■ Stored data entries
§
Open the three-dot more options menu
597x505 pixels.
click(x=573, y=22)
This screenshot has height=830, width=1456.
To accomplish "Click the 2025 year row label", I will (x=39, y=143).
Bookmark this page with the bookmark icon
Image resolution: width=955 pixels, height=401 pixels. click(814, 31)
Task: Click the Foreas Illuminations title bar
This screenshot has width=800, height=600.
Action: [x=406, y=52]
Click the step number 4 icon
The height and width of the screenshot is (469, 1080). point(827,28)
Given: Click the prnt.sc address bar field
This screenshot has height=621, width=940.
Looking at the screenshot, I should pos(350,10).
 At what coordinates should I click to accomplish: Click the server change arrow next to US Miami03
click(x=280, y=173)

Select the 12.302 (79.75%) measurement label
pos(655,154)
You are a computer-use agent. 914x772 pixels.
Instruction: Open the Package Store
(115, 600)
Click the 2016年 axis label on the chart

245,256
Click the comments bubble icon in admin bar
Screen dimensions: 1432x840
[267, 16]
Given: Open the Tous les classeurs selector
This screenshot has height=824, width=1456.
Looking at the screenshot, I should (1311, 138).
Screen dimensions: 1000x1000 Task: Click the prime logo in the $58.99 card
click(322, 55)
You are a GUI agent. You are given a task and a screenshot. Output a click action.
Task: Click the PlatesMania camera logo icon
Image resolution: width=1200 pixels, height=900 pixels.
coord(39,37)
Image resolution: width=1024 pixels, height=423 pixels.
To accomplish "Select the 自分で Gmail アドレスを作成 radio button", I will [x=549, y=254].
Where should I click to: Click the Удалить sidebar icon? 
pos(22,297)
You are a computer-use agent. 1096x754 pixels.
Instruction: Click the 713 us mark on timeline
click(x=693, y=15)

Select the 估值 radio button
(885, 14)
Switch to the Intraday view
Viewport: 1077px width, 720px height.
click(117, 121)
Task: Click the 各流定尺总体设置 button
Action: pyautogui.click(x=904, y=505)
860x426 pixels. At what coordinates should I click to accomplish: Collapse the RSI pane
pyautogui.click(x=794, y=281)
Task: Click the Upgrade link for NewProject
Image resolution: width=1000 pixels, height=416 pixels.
§
■ TASK INSTRUCTIONS
Track down all lines above with the string "will" and copy them.

■ TASK ANSWER
To accomplish "Click the 2025 year row label", I will (x=39, y=143).
To accomplish "Select the 自分で Gmail アドレスを作成 radio button", I will [x=549, y=254].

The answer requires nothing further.